Well, buckle up. It’s going to be a bumpy ride. Today marks the start of a week of planned protests against the Cyber Intelligence Sharing and Protection Act or CISPA, the controversial new cybersecurity legislation being pushed forward in the House. The bill calls for sharing of security data between the government and private companies to improve security. Critics charge that it would open the door for a sort of intelligence-industrial complex to spy on people. Groups opposed to CISPA are trying to protest this bill just like they did with the controversial SOPA measure shot down in January.

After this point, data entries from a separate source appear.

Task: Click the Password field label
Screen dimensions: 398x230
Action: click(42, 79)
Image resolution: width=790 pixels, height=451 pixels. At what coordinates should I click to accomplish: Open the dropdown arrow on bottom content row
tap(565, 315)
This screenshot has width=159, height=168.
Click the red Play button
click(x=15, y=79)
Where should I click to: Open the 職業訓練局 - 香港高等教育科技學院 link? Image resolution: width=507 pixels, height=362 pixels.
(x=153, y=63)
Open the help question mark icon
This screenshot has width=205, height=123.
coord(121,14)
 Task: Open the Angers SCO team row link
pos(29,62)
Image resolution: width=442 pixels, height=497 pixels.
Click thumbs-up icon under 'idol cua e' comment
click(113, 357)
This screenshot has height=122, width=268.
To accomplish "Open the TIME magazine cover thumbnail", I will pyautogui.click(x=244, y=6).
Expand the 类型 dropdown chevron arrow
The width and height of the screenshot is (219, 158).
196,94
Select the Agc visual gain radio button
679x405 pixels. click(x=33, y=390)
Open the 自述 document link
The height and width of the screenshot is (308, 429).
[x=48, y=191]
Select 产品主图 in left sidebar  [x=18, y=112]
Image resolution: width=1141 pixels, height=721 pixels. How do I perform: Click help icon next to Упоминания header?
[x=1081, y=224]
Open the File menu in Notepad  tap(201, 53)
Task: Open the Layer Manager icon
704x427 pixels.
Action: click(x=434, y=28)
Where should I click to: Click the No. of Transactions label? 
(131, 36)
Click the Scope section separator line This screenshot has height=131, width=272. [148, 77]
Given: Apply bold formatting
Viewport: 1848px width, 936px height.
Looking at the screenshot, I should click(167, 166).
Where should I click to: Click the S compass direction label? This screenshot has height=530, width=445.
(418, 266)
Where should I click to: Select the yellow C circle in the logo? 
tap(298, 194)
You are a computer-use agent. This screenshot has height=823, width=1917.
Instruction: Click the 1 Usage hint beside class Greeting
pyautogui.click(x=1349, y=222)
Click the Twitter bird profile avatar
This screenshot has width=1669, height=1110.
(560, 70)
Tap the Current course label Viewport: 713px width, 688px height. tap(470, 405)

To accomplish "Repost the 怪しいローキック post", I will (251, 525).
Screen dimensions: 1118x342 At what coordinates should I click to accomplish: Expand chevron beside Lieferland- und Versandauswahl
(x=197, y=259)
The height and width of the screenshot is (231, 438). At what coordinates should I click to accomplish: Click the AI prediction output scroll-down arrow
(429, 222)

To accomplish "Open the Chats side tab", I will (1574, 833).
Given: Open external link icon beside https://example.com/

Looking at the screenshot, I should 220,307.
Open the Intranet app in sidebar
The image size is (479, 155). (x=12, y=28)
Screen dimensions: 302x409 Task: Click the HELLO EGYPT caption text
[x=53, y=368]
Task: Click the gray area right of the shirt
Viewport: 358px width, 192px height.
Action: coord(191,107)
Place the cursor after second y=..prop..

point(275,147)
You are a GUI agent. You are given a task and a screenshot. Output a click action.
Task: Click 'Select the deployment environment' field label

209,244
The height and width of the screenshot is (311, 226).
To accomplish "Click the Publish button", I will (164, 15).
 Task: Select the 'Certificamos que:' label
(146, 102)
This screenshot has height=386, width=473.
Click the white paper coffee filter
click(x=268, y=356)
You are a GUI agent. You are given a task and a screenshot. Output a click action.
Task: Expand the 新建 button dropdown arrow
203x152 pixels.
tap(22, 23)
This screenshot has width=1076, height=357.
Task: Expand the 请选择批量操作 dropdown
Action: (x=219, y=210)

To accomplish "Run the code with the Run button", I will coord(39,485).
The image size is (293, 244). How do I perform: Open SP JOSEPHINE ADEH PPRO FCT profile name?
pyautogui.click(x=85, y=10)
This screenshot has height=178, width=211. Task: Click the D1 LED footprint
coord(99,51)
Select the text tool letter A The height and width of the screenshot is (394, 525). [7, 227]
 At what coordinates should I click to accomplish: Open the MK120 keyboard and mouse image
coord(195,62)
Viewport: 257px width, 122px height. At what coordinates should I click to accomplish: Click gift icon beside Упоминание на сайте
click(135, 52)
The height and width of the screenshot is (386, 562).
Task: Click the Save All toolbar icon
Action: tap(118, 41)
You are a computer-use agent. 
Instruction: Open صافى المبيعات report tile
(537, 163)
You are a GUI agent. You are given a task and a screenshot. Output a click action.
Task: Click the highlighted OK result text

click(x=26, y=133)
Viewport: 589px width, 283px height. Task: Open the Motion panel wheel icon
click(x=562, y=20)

Many of the groups leading the protest are veterans of the fight against the Stop Online Piracy Act (SOPA) and the Protect Intellectual Property Act (PIPA), including the Electronic Frontier Foundation, the Center for Democracy and Technology, Free Press, Fight for the Future and the American Civil Liberties Union (ACLU).
Brock Meeks, a spokesman for the Center for Democracy and Technology, said the protest will rely on similar tactics as the ones used to derail the anti-piracy bills, potentially including petitions and phone calls to members of Congress.
But he said the groups have no plans to blackout websites, which was a central component of the anti-piracy protests.
Might be a little tougher to protest this one since many of the big tech companies opposed to SOPA are in favor of CISPA.